C++ has out of the box cross-platfrorm atomic operations since C++11.
There are several types of atomic operations.
Here I want to compare 2 types of them:
-
atomic_fetch_add
,atomic_fetch_sub
, etc... atomic_compare_exchange
This kind of atomic ops existed in computer programming long before C++11.
For example Compare-and-swap (CAS) and Fetch-and-add (FAA) where implemented as CPU instructions in Intel 80486 - CMPXCHG and XADD.
Here I will not talk about origin of atomic operations and problem they are designed to solve - data races.
Here I want to concentrate only on next 2 points:
- Comparison of semantic and typical use cases of atomic CAS and FAA.
- Comparison of performance of CAS and FAA in typical and abnormal cases.
Differences and similarity
Most understandable description of atomic operation that I know is equivalent code:
int atomic_fetch_add(int* target, int add)
{
int old = *target;
*target += add;
return old;
}
bool atomic_compare_exchange(int* target, int* expected, int desired)
{
if (*target == *expected) {
*target = desired;
return true;
}
return false;
}
Difference in behaviour:
compare_exchange |
fetch_add |
---|---|
can fail | can't fail - always succeeds |
leaves memory unchanged if fails | always changes memory |
succeeds only within narrow contition - equality of values pointed to by target and expected
|
rollback of changes requires another memory write operation |
implies a loop of retries | no loops |
Both compare_exchange
and fetch_add
are equivalent, in the sense that it is possible to define (implement) one through another.
But differences are huge and sometimes (you'll see) usage of inappropriate atomic operation leads to significant performance impact up to complete inoperability of program.
Basic use cases:
compare_exchange |
fetch_add |
---|---|
program thread waits for some changes made by the other thread | program thread can continue progress in any case |
lock, mutual exclusion (mutex) | atomic counter, refcounter (shared_ptr, ...) |
Benchmarks
Basically, implemented shared_ptr
and spinlock
each with both compare_exchange
and fetch_add
.
And compared their performance under aggressive concurrent read/write access.
Also compared to standard std::mutex
and std::shared_ptr
.
Code: https://github.com/agutikov/faa_vs_cmpxchg
shared_ptr
implementaion
Instead of posting complete code of shared_ptr
here, I provide just difference between two implementations.
Main part is decrement of reference counter.
Implemented with fetch_sub
:
int decref(std::atomic<int>* r)
{
return std::atomic_fetch_sub(r, 1);
}
Implemented with compare_exchange
:
int decref(std::atomic<int>* r)
{
int v;
do {
v = r->load();
} while (!std::atomic_compare_exchange_weak(r, &v, v-1));
return v;
}
Benchmark contains both implementations of decref
: with std::atomic_compare_exchange_weak
and std::atomic_compare_exchange_strong
.
spinlock
implementation
Main part of spinlock
is .
Implemented with fetch_add
:
struct spinlock
{
std::atomic<int> locked = 0;
void lock()
{
while (std::atomic_fetch_add(&locked, 1) != 0) {
locked--;
}
}
void unlock()

■ Written tasks
(A) Reproduce the part of the article comparing atomic compare-exchange with fetch-add from "And compared their" up to and including "of reference counter.", word for word.
(B) Write the next part of the article comparing atomic compare-exchange with fetch-add, starting right after its final line.

■ Record excerpts
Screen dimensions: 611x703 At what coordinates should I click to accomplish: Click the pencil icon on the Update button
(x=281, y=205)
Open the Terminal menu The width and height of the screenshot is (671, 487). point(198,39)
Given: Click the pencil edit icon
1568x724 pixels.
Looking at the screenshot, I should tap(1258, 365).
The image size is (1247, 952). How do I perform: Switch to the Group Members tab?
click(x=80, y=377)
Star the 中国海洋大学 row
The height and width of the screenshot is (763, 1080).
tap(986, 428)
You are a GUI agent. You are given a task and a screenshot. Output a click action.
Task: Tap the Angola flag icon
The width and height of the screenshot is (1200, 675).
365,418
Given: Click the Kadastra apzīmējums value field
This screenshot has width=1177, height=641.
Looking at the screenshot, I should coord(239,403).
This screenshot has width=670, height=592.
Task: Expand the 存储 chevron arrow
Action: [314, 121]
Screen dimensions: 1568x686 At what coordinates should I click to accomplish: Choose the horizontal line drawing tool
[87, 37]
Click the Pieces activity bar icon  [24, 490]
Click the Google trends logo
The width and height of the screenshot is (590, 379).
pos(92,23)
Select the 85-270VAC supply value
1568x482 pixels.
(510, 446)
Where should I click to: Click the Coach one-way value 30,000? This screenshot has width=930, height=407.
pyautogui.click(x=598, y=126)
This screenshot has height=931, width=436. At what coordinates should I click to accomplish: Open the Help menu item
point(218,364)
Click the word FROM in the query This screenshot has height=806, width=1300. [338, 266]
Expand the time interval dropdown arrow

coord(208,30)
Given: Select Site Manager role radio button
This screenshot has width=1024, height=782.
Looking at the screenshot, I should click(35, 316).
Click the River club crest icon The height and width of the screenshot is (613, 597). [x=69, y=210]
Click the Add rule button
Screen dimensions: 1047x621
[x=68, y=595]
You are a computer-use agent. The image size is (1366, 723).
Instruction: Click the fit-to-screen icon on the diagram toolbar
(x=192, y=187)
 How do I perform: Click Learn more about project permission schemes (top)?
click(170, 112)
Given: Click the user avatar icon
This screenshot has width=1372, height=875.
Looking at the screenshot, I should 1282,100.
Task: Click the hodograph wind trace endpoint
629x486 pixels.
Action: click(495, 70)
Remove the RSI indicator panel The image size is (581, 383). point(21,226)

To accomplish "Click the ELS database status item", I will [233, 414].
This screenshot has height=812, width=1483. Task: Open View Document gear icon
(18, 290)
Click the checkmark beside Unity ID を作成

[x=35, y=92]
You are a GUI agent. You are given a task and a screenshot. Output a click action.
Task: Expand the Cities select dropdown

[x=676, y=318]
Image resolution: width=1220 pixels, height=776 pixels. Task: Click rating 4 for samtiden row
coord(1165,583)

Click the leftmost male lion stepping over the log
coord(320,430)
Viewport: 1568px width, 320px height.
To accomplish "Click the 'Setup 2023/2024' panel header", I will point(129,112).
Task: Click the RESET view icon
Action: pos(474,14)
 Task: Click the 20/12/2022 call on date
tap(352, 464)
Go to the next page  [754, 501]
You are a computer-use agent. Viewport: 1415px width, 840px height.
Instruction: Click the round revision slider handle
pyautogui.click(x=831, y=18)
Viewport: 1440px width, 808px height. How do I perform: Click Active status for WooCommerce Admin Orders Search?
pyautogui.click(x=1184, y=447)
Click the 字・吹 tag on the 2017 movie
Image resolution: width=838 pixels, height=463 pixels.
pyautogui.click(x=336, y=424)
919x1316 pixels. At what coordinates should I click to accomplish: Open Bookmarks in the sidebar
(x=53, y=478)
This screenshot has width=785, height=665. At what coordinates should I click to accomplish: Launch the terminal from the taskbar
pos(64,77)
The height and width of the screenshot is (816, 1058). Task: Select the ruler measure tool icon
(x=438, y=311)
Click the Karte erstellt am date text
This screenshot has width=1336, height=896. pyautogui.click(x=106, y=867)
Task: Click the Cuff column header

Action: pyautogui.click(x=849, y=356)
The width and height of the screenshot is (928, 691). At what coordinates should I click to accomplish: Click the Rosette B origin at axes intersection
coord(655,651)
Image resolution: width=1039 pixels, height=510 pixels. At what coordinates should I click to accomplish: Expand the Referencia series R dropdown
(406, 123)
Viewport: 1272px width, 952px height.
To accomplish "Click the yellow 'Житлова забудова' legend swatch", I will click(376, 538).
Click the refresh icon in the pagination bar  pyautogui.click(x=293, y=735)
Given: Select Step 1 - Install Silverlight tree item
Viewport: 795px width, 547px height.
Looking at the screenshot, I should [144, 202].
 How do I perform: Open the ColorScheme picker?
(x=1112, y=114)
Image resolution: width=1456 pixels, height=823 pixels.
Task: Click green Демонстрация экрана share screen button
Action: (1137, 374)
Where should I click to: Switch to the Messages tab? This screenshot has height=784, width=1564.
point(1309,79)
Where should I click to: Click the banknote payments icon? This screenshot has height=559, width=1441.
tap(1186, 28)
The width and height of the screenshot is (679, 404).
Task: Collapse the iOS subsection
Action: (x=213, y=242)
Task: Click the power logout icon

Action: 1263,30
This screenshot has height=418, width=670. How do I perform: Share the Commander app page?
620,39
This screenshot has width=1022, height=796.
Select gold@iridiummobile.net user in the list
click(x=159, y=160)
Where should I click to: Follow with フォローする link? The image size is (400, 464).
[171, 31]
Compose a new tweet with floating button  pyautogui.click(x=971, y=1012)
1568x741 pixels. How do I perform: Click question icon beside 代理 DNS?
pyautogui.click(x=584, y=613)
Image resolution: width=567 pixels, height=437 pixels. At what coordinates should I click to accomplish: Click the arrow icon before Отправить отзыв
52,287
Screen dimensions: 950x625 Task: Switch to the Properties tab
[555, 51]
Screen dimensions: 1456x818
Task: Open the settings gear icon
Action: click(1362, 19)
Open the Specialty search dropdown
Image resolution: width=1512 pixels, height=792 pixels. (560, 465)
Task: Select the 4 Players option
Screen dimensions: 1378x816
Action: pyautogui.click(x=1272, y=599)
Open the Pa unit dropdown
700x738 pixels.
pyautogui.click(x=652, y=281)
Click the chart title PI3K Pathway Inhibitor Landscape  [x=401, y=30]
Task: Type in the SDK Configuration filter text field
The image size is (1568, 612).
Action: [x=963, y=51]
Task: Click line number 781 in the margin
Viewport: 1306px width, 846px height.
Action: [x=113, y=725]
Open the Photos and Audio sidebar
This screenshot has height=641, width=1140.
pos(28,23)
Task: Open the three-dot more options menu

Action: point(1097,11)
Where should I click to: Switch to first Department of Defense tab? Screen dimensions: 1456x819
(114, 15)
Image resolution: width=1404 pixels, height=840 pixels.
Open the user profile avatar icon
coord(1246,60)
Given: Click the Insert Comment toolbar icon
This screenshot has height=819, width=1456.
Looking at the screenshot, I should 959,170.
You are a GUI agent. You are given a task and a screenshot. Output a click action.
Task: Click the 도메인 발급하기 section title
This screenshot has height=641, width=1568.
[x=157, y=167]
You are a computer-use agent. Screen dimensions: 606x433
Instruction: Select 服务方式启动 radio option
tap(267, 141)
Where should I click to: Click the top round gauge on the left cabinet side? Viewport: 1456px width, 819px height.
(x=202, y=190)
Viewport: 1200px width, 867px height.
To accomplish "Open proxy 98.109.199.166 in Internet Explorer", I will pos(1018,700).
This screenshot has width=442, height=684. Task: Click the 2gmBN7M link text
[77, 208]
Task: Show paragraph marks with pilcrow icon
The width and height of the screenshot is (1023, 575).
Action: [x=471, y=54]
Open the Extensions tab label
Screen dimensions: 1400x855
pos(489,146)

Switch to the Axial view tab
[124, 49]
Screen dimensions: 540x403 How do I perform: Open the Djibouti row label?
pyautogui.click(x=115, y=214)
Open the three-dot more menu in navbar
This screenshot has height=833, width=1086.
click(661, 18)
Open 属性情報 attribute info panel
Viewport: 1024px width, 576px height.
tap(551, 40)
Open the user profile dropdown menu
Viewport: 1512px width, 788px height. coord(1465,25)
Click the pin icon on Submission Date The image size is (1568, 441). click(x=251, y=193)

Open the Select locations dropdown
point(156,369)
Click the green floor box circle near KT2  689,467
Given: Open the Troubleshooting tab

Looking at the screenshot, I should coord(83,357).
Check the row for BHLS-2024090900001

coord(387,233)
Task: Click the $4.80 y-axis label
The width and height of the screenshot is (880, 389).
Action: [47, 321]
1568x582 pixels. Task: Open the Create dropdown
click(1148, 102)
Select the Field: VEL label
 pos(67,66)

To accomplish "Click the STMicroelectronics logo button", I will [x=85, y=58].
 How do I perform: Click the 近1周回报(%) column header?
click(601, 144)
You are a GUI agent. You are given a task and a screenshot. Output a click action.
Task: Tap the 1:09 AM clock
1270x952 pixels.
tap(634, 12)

■ Responses in order
(A)
And compared their performance under aggressive concurrent read/write access.
Also compared to standard std::mutex
and std::shared_ptr
.
Code: https://github.com/agutikov/faa_vs_cmpxchg
shared_ptr
implementaion
Instead of posting complete code of shared_ptr
here, I provide just difference between two implementations.
Main part is decrement of reference counter.

(B)
{
locked--;
}
};
Implemented with compare_exchange
:
struct spinlock
{
std::atomic<bool> locked = false;
void lock()
{
bool v = false;
if (!std::atomic_compare_exchange_weak(lock, &v, true)) {
for (;;) {
if (locked.load() == 0) {
if (std::atomic_compare_exchange_weak(lock, &v, true)) {
break;
}
}
// benchmarked both variants with "pause" and without
__asm("pause");
}
}
}
void unlock()
{
locked = false;
}
};
Benchmark contains both implementations of spinlock
: with std::atomic_compare_exchange_weak
and std::atomic_compare_exchange_strong
.
Benchmark for shared_ptr
- Creates single instance of
shred_ptr<int>
. - Pass it into variable number of benchmark threads.
- Each thread do copy and move of shared_ptr N times in loop.
- N = Total_N / n_threads. So each run of benchmark with different number of thread do the same total number of lopp iterations.
Workload function:
template< template<typename T> typename shared_ptr_t >
void shared_ptr_benchmark(shared_ptr_t<int> p, int64_t counter)
{
while (counter > 0) {
shared_ptr_t<int> p1(p);
shared_ptr_t<int> p2(std::move(p1));
if (!p1 && p2) {
// try to protect code from been optimized out by compiler
counter -= *p2;
} else {
fprintf(stderr, "ERROR %p %p %p\n", p, p1.block, p2.block);
std::abort();
}
}
}
How to get callable for benchmark threads:
shared_ptr_t<int> p(new int(1));
auto thread_work = [p, counter] () {
shared_ptr_benchmark<shared_ptr_t>(p, counter);
};
}
Benchmark for spinlock
- Create single instance of
spinlock
. - Pass it into variable number of benchmark threads.
- Each thread do fast modifications of global variables with holding a lock, N times in loop.
- N = Total_N / n_threads. So each run of benchmark with different number of thread do the same total number of loop iterations.
Workload function:
struct spinlock_benchmark_data
{
size_t value1 = 0;
uint8_t padding[8192];
size_t value2 = 0;
};
template<typename spinlock_t>
void spinlock_benchmark(spinlock_t* slock,
int64_t counter,
size_t id,
spinlock_benchmark_data* global_data)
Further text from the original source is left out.